Dann drehte er sich um und rannte platschend am Ufer entlang, um sich wieder unter das Gebüsch zu drücken und zu verschwinden.
Die ganze Angelegenheit ist mehr als seltsam, sagte sich Zamorra, als er zurück zum Schloss schlenderte. Aber völlig unwahrscheinliche und absurde Situationen gehörten nun mal zum Leben des Dämonenjägers.
Huysmans musste gute Gründe haben, mit einem solchen Wunsch an ihn heranzutreten. Trotzdem - irgendetwas störte Zamorra.
Er grübelte vor sich hin, während er zum Schloss zurückging.
Plötzlich blieb er stehen. Das war es!
Diese beiden Sätze ›Zamorra, mach die Sache nicht noch komplizierter, als sie ohnehin schon ist‹ und ›Moralische Skrupel sind in unserer Situation ein Luxus‹ hatte er von Huysmans schon einmal gehört! Es war allerdings lange her, und der Marktplatz von Brüssel im Sommer hatte wesentlich mehr Reiz gehabt als Schloss Loup im Winter. Sie hatten bei einem Bier im Schatten eines Sonnenschirmes gesessen, die Touristen beobachtet - vor allem die jüngeren weiblichen - und sich eines ihrer üblichen Wortgefechte geliefert.

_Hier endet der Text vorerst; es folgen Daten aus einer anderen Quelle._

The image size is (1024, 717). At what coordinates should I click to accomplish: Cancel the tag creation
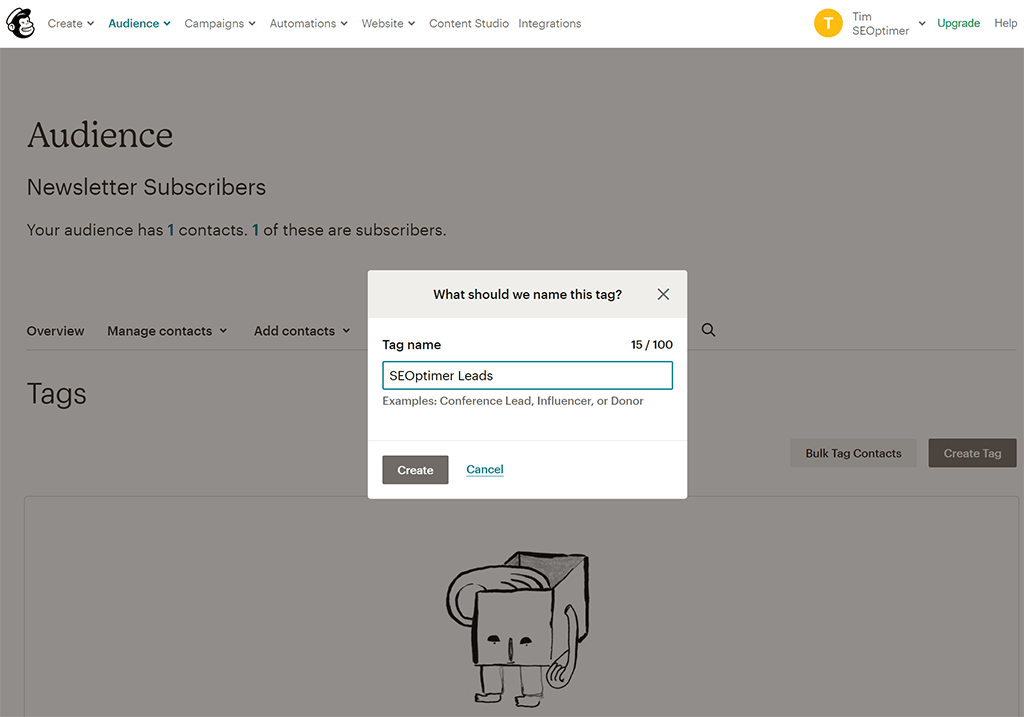pos(485,470)
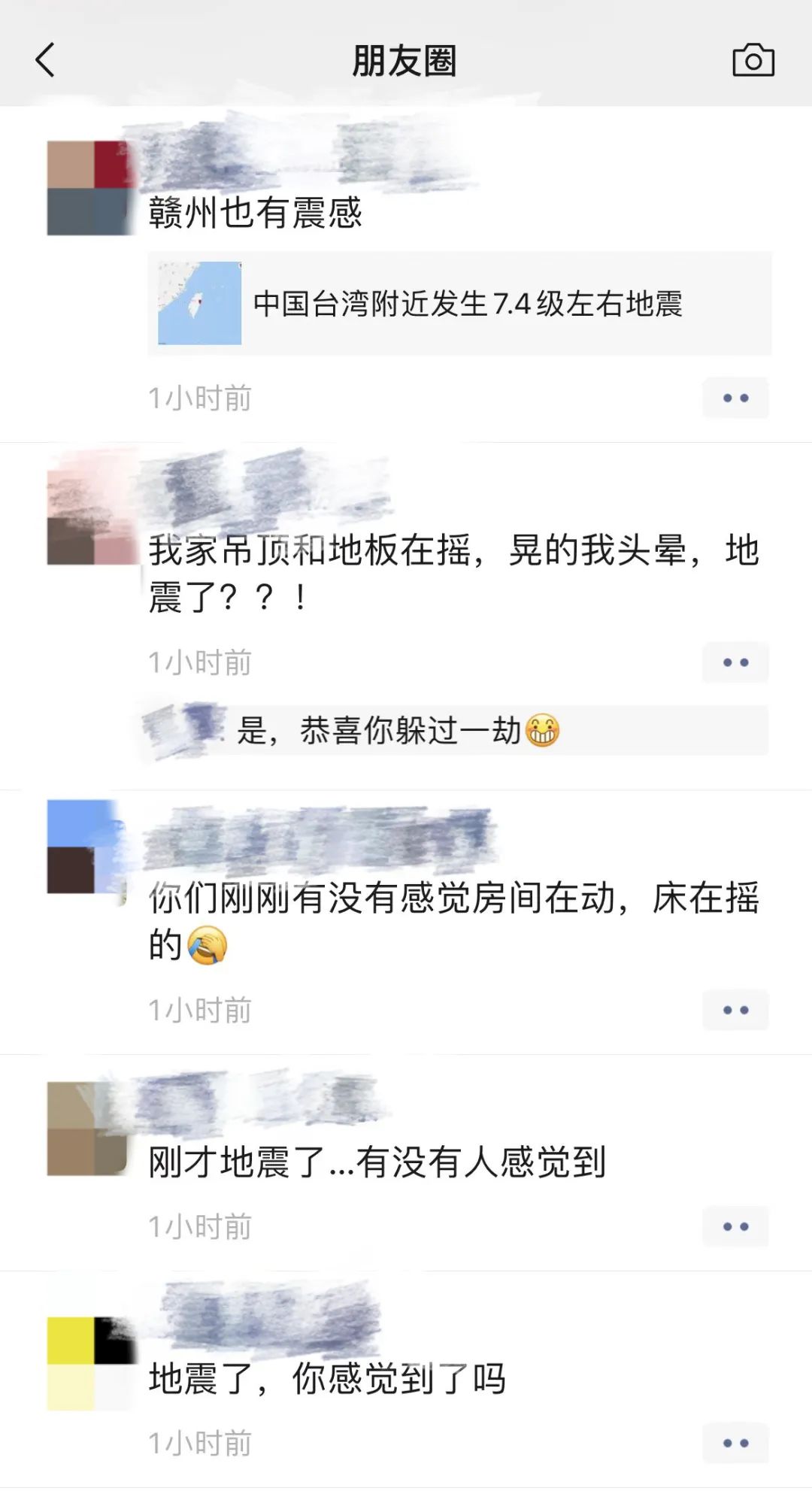Viewport: 812px width, 1506px height.
Task: Open the camera icon to post
Action: coord(753,60)

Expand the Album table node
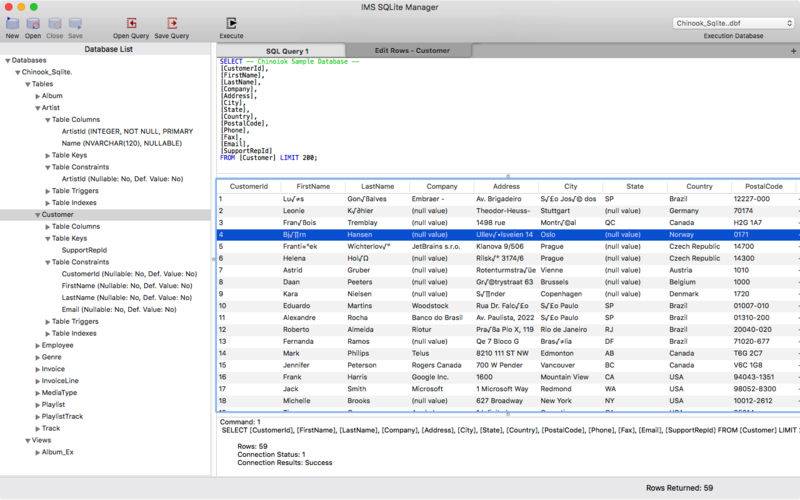[x=38, y=96]
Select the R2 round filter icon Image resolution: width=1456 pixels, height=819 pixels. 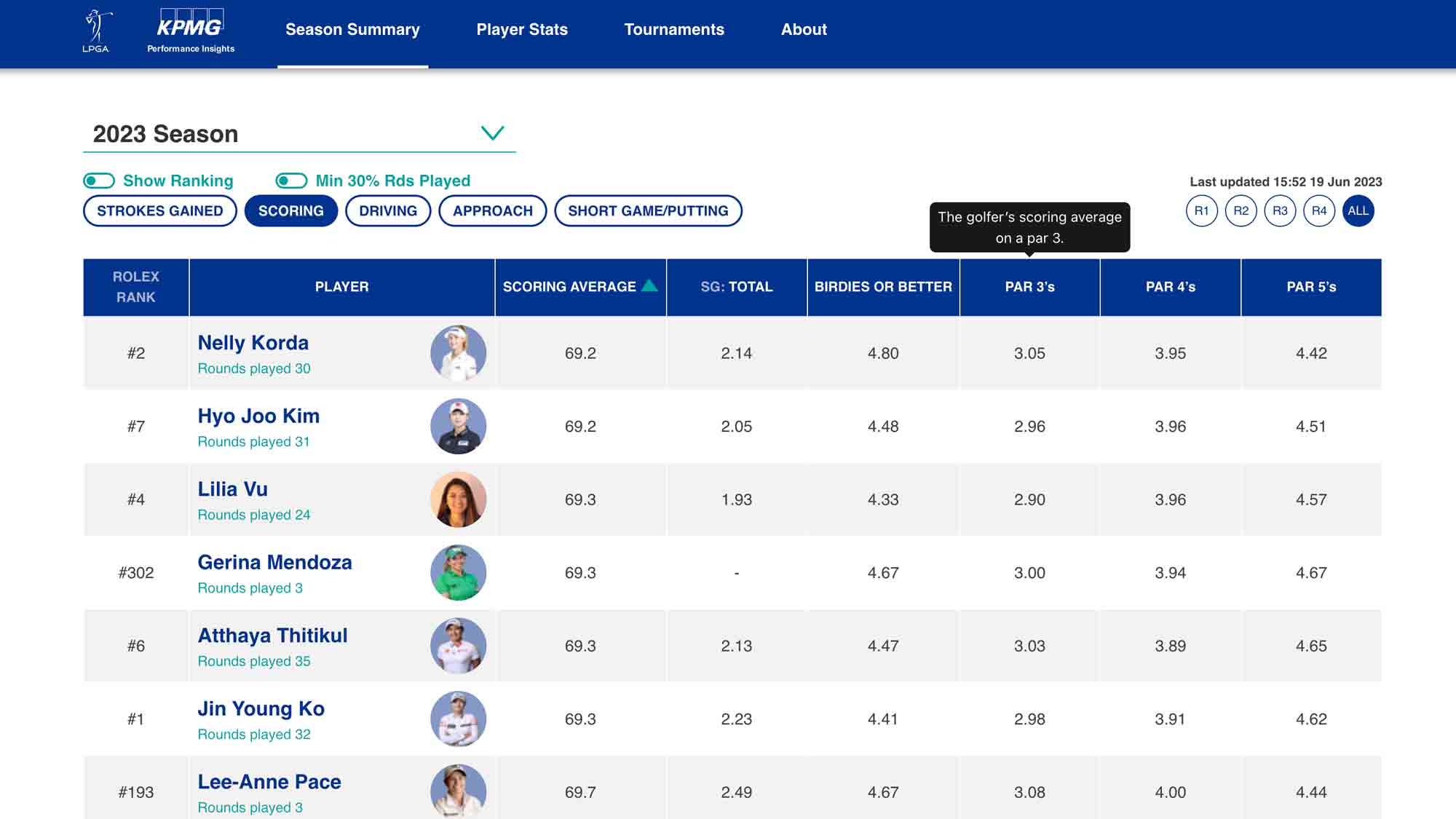1240,210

Zamorra konnte sich nicht mehr an das Thema erinnern, aber diese beiden Sätze hatte er jetzt wieder glasklar im Gedächtnis. Und eben hatte Huysmans sie wieder ausgesprochen, mit exakt derselben Betonung, Stimmlage, Gestik und Mimik.
Er war als eine Kopie seiner selbst aufgetreten!
***
Es war kein Problem, den Stab zu finden. Zamorra untersuchte das Artefakt sorgfältig. Es war eine handwerklich perfekte Arbeit, aber es gab nichts, was auf die besonderen Fähigkeiten dieses Stückes hingewiesen hätte.
Zamorras Amulett meldete keine Anzeichen von schwarzer Magie. Inzwischen war er sich allerdings nicht mehr sicher, ob er sich darauf verlassen konnte. Vielleicht gab es magische Systeme, auf die sein Amulett nicht reagierte, weil sie zu fremd, zu exotisch waren. Ohnehin hatte Merlins Stern in letzter Zeit ständig Aussetzer.
Zamorra nahm den Weg durch den Hof, durchquerte den Park und ging am Seeufer entlang. Das Unwetter war inzwischen näher gekommen. In der Ferne hörte er Donnergrollen, was ungewöhnlich für diese Jahreszeit war.
Der See wirkte wie eine schwarze Schieferplatte, die in die Landschaft eingelassen worden war. Über seine aufgewühlte Oberfläche hinweg erkannte Zamorra das Schimmern eines Lichtes. Dort hinten befand sich das Wärterhaus des Staudamms. Es war ein beruhigendes Gefühl, dass sich dort jemand aufhielt, der den Damm beobachtete.